We are in the final stages of stetting up a new ArcGIS 10.7.1 Enterprise deployment and are running into some configuration hiccups.
Our deployment is a Linux deployment on AWS and follows the standard ArcGIS base deployment - ArcGIS Portal, ArcGIS Server (with GeoEvent Server also installed), ArcGIS Datastore, and web adaptors. The only thing different from the norm is that we have 4 web adaptors - 2 for each portal and server. For each, portal and server, there is an “external” and an “internal” web adaptor. The “external” web adaptors use SSO and are available on the open web, while the “internal” web adaptors are only available on a VPN and with an ArcGIS Enterprise level log-in, not SSO.
Our current problems appear to be related to the “WebContextURL” property in our ArcGIS Portal.
When the “WebContextURL” is set to the “external” web adaptor, everything works as expected, except we cannot connect to the portal in ArcGIS Pro. When we try to connect using the “external” web adaptor, the connection is added to the list of Portals, but when you go to sign in, get an error reading “Unable to establish connection to {external web adaptor/arcgis}” appears. If using the “internal” web adaptor or the actual portal location (using port 7443), the connection is added and the portal is marked “available”, but when you go to sign in, it allows you to sign in, but then is marked “Not signed in”.

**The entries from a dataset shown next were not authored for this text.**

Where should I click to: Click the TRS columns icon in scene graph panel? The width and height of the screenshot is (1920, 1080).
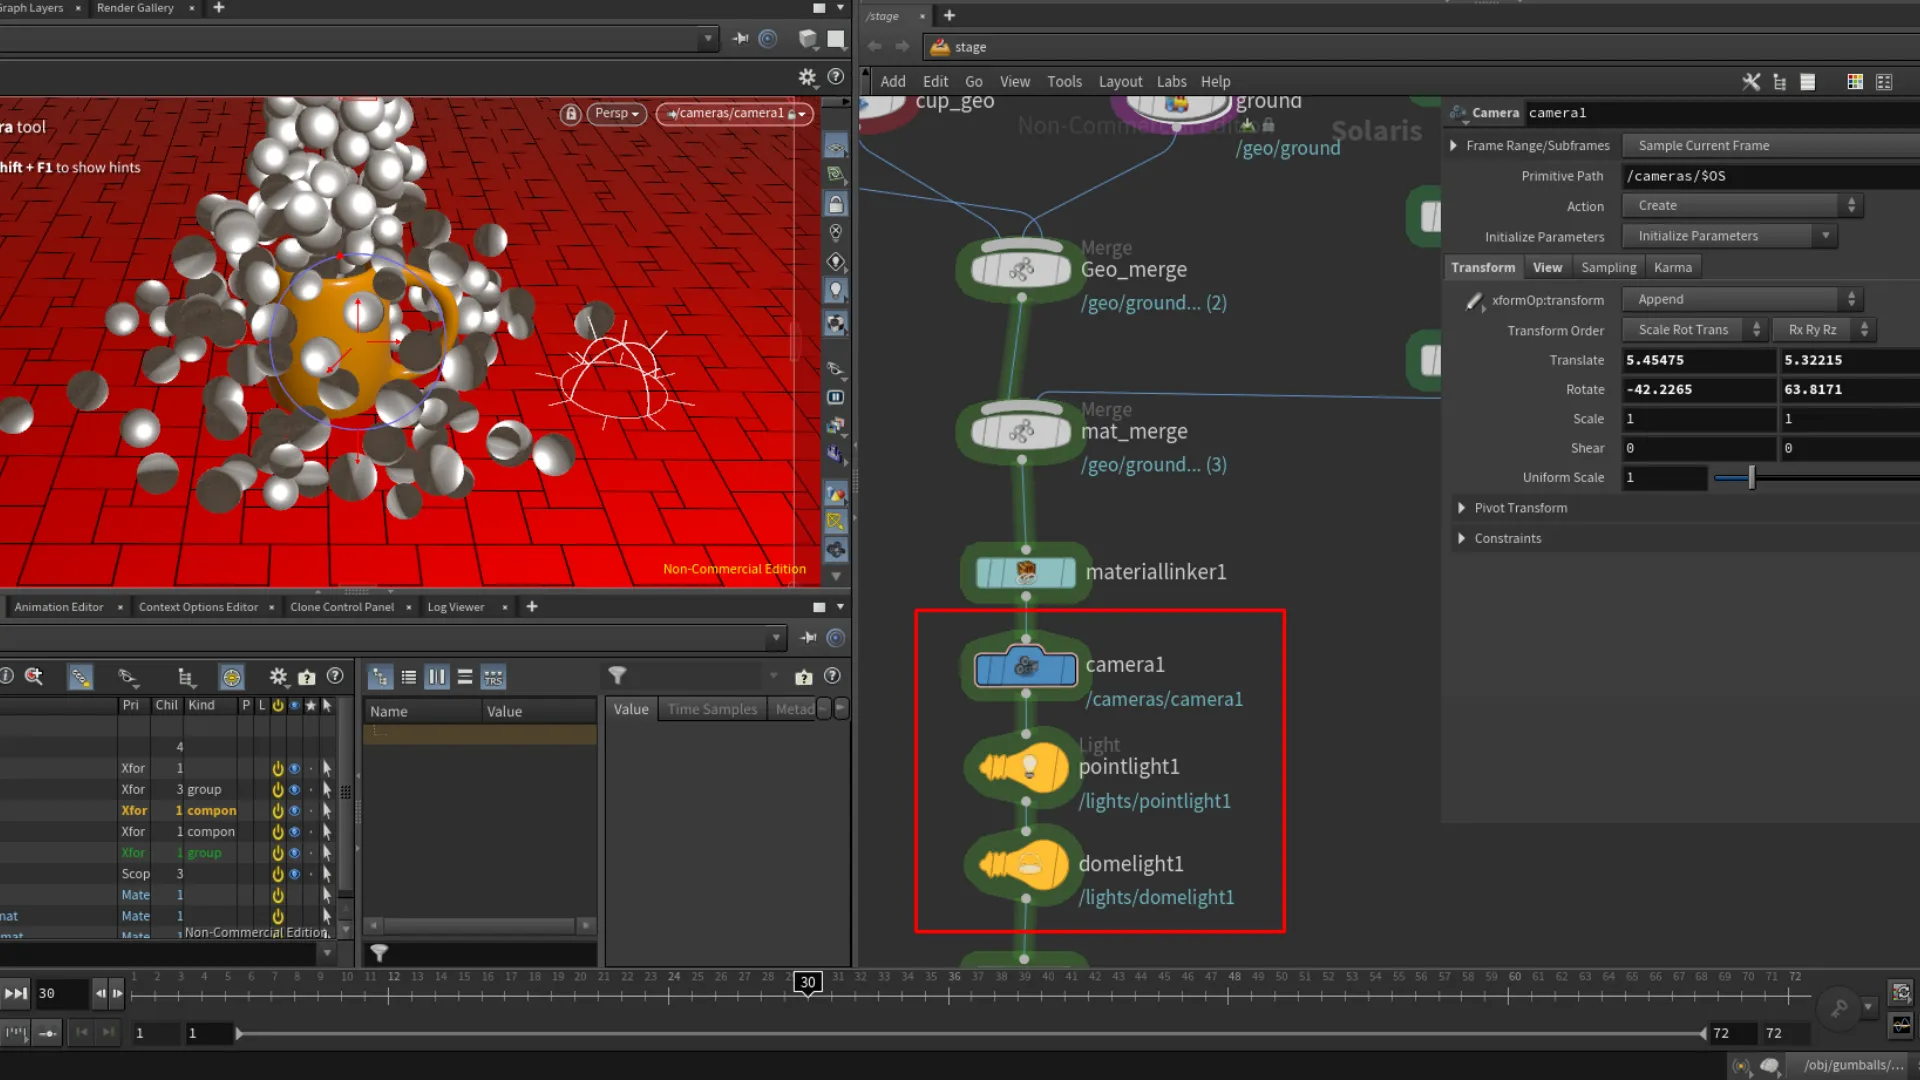[493, 677]
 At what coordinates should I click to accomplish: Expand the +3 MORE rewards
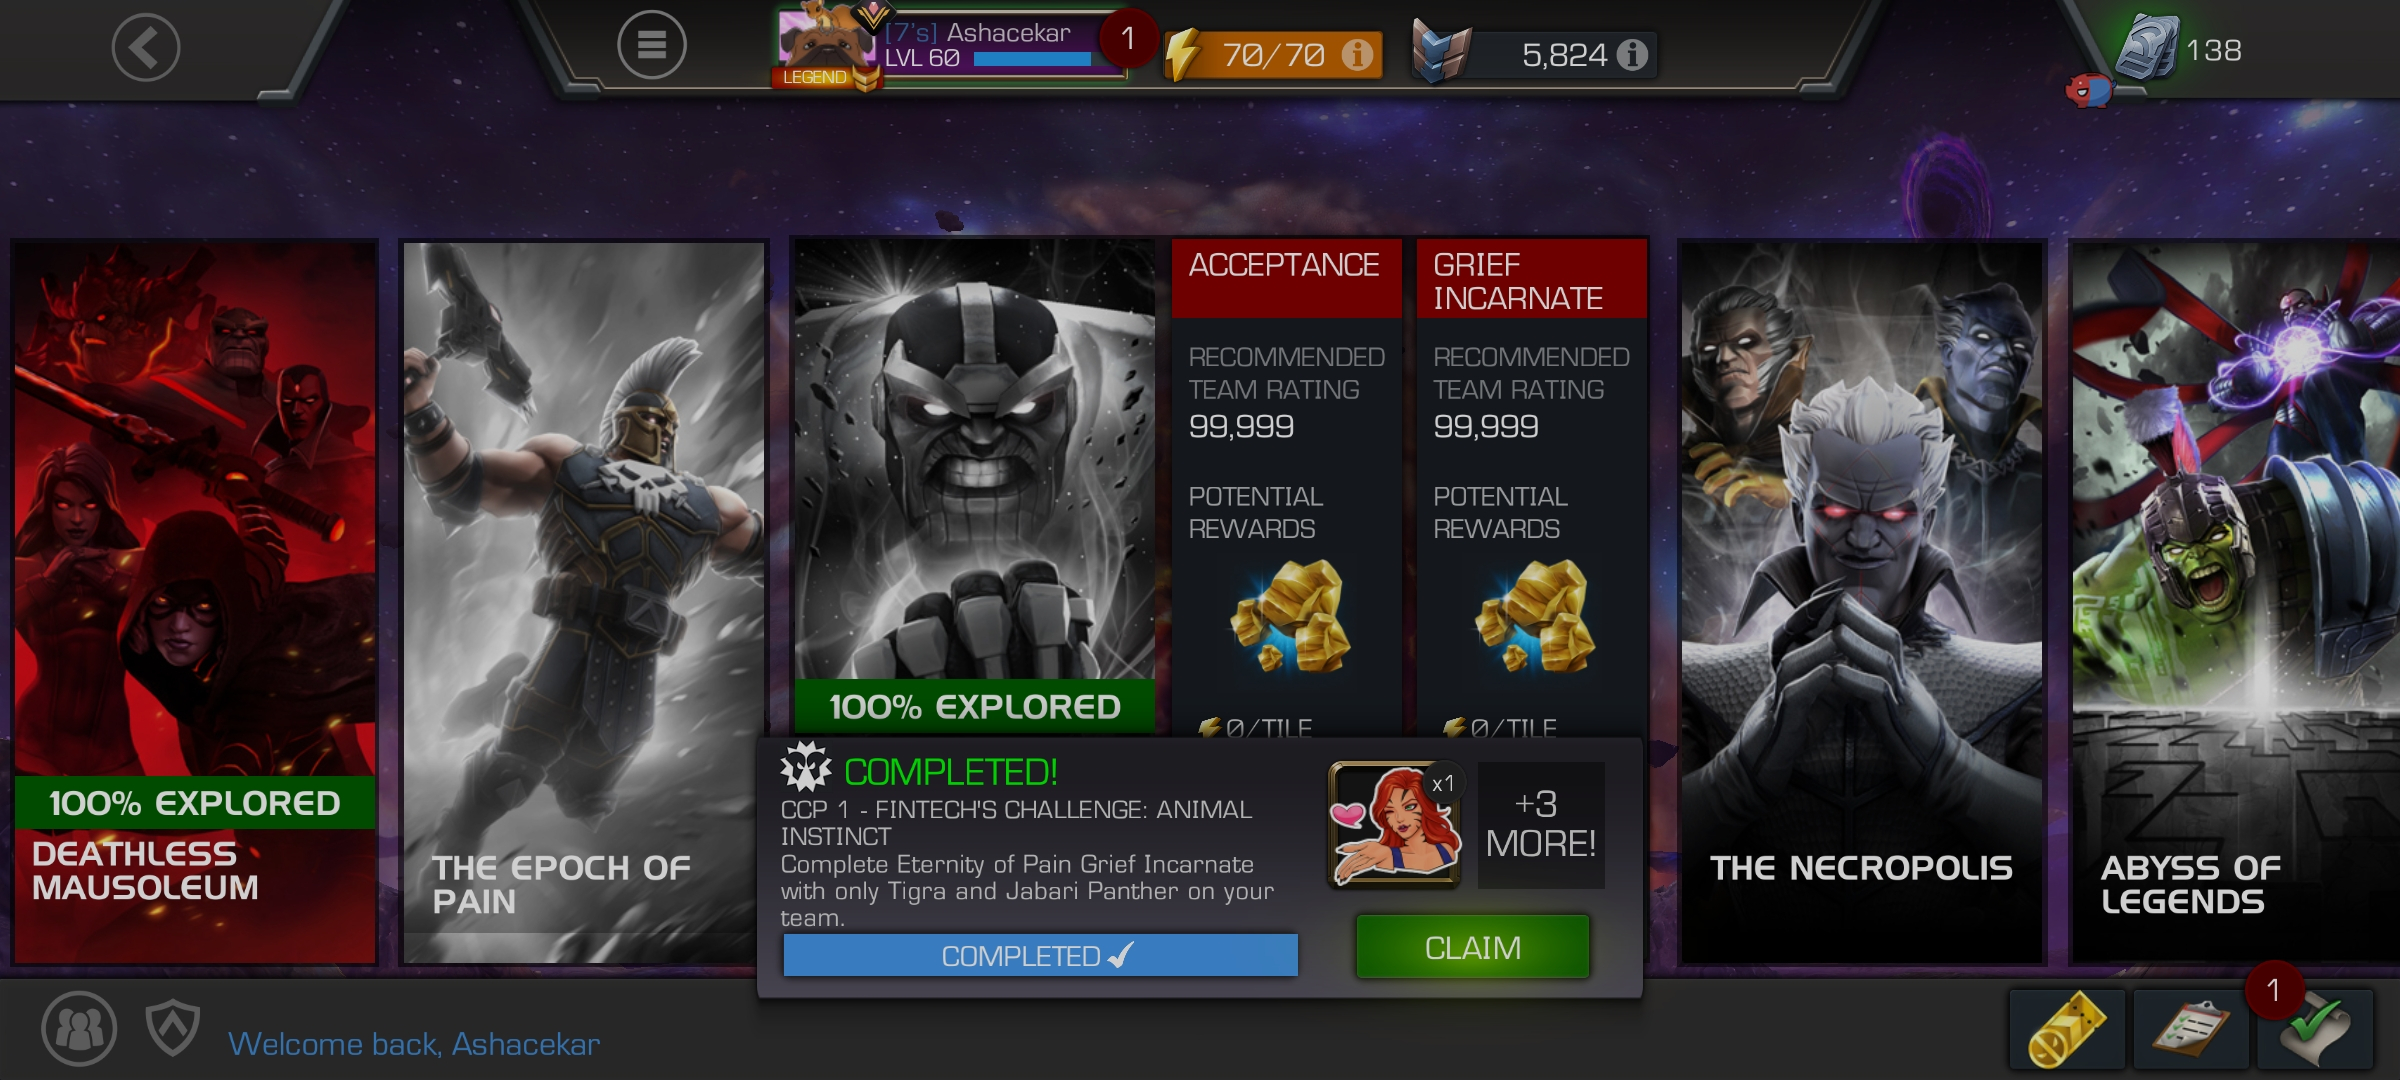tap(1541, 825)
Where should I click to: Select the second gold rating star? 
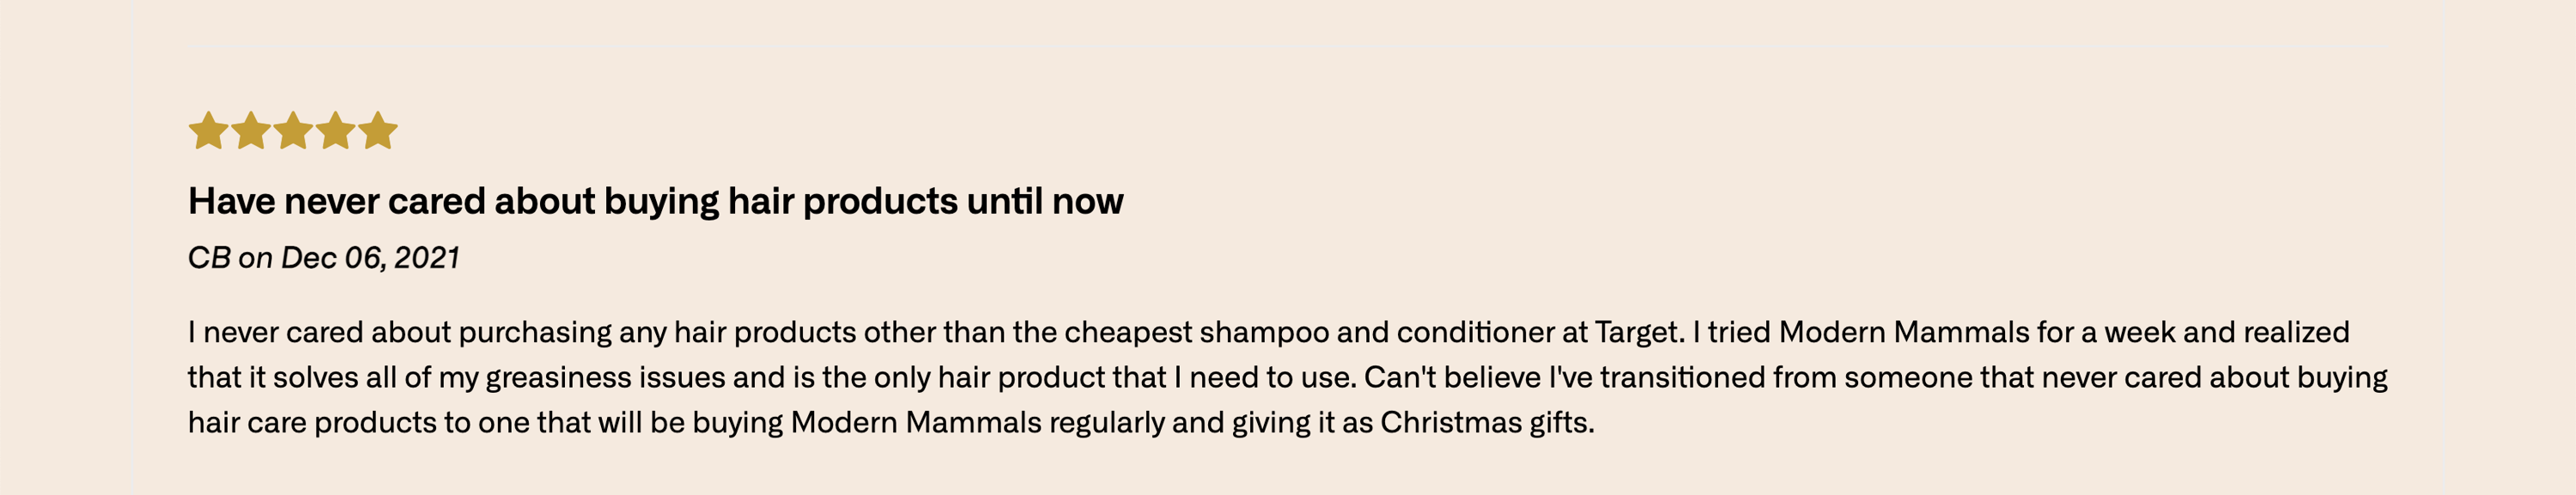coord(251,130)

When the “WebContextURL” is set to the “internal” web adaptor, you can successfully connect and sign into the portal in ArcGIS Pro. However, we begin to see problems with our Portal through the “external” web adaptor, including being unable to overwrite CSVs hosted on Portal, enabling Time Settings on hosted feature layers, and being unable to view maps through “external” web adaptor links without a VPN connection.
We would like to keep the “WebContextURL” is set to the “external” web adaptor but figure out how to connect to portal in Pro, using any of the three URLs we have set up to access the Portal (“external” web adaptor, “internal” web adaptor, and direct link with port).
One last thing to note is that we also have a 10.5.1 deployment running simultaneously. There are some bugs with that deployment, and we chose the simultaneous deployment instead of a stepped upgrade (10.6 to 10.7.1) to avoid bringing those bugs into the 10.7.1 environment.
Has anyone else encountered these problems or have any ideas on working through them? We have read through Esri’s documentation on using a reverse proxy server in Portal, as well as setting the “WebContextURL” property in portal, and tried all variations of the property in portal that we can think of, but are still arriving back at this point.
Portal can only have one "public" URL, so setting up separate URLs for internal and external users can present a challenge. You have two options:
1) Look into SAML/ADFS which will give you the option for AD users to achieve a single sign on like experience, (they'll just need to click on the button to use their SAML accounts), but also give you anonymous access. The publicly accessible URL will be the only URL/endpoint that users will use to reach the portal
2) Look into a Split-DNS type approach, where external users reach an externally available endpoint, but internal users reach a different one, but both have the same FQDN. Depending where the user is, DNS is resolving the FQDN differently but to the same FQDN.
Thanks for your suggestions!
Working with our DevOps team, we were able to make a change to the SSO set-up for the "public" web adaptor, similar to your first suggestion. This system doesn't have any anonymous users; everyone who accesses maps on this portal have named accounts accessed through SSO, but this change to the SSO settings allows our Portal Admin account to log-in without going through SSO, and therefore log into Portal through ArcGIS Pro.